Thursday, September 16, 2010

A Handsome Residence Comes and Goes

Recently I found this series of articles on the Weimar Mercury website. I thought it was worth posting here as it pertains to a Galveston resident, T. H. James, and the architect, Nicholas J. Clayton.

Is the One Now Being Erected for Col. T. H. James.

A MERCURY reporter last Monday morning wended his way to the Western portion of the city, where the commodious residence of Col. T. H. James is in course of construction. Arriving there, we were kindly received by Mr. Jake Wirtz, one of the contractors, who showed us the plans and specifications of the buildings. This handsome residence was designed by N. J. Clayton & Co., the Galveston architects, and they certainly had an eye to beauty and comfort while engaged in the work. Messrs. Wirtz Bros. of Columbus are the contractors, and as they and their work are already so well known in this county, we will only add that a glance at their work will convince any one that they are masters of their profession. Both are Colorado county boys.
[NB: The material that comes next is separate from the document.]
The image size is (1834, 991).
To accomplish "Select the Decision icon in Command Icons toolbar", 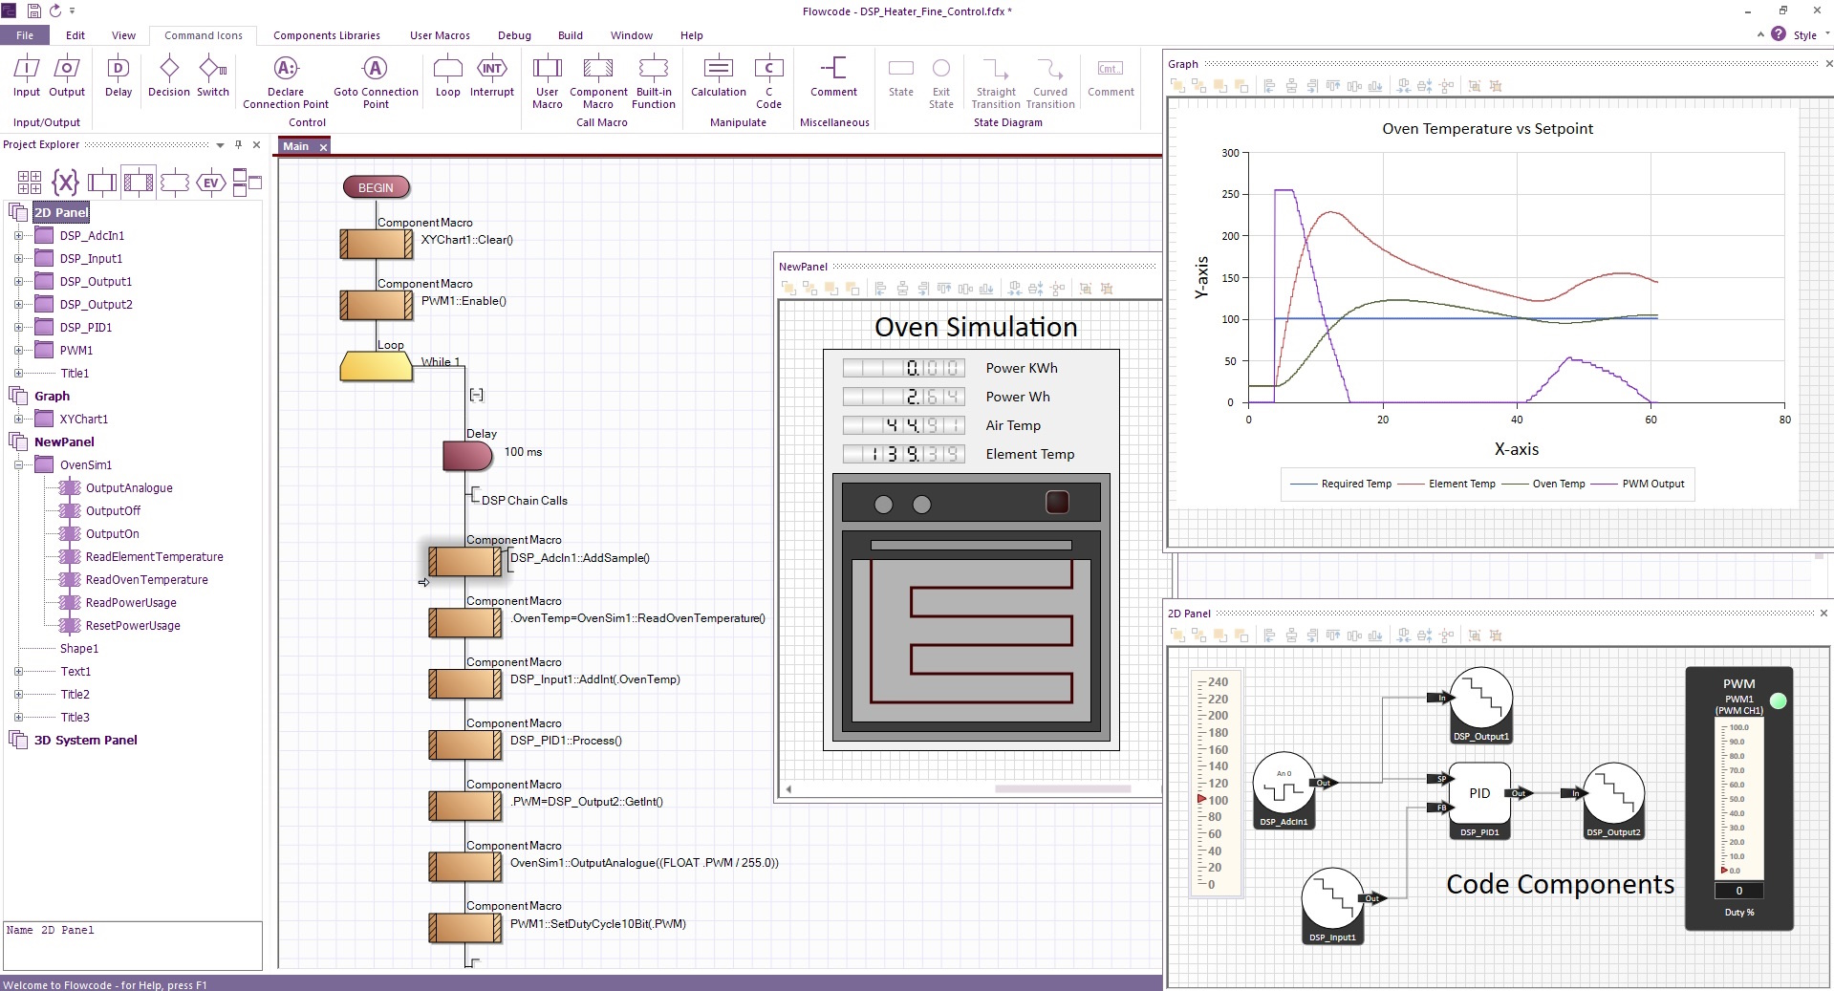I will click(x=169, y=76).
The building will be two stories in height. The first floor has a 70 foot gallery on the east. This leads into a reception hall. On the west is a 15x21 foot parlor. Two bed-rooms 15x18, on the south, next come into view. Then on the north is an octagon-shaped dinning-room. In the rear of the first floor are the trunk room, kitchen and gallery, with a neat porch surmounted by a hood on the extreme west.
The second floor has a 70 foot gallery in front, with five bed-rooms, a bath-room, a sewing-room, and a gallery on the south. Small closets are conveniently situated throughout the building. In length the building will be 70 feet from east to west, and 42 from north to south. The roof will be a marvel of mechanical beauty and finish.
Bay windows are to be placed upstairs and downstairs, on both the east and north sides.
The contractors inform us that, with fair weather, the building will be finished about the 15th of December. There are at present only five men at work, but the force will be doubled next week.
Weimar Mercury, October 31, 1891


The fine residence of Col. T. H. James--so much admired by all--was entirely destroyed by fire Tuesday night. The building was erected several months ago by Wirtz Bros. of Columbus at a cost of about $7,000, and was a very beautiful and substantial two-story structure. The fire originated in the second story from a defective flue, and was under good headway when discovered about 83:0 [8:30] o’clock. At the first alarm the fire boys responded, and did all in their power, but the flames had gained too much headway, and as no water could be procured in the neighborhood, the steamer was rendered powerless. Every effort was then made to save the furniture and good on the first floor, with the results that almost everything was removed to a place of safety ere the walls fell in. In about thirty minutes the handsome residence was a glowing bed of embers. The residence of Mr. John H. Fisher would have been destroyed but for the heroic efforts of the firement and citizens, The James’ residence was occupied by Mrs. Falwell and Miss Blanche Rogers, Mr. and Mrs. James being absent on a visit to relatives in Virginia. The loss is estimated at $9,000; Insurance $5,000. The fluthes were observed at Ammansville, Pecan, Schulenburg and other points. Mr. James and family have the sympathy of the community in their misfortune.
Weimar Mercury, July 15, 1893

Mr. Jake Wirtz of Columbus, who was one of the firm of contractors that built the James residence, claims tht the fire was not the result of a defective flue, as the kitchen flue was one of the most substantial ever put up, and he says he stands ready to prove the assertion. If some one removed the cap to the flue, then the fire may have originated from the flue, otherwise not.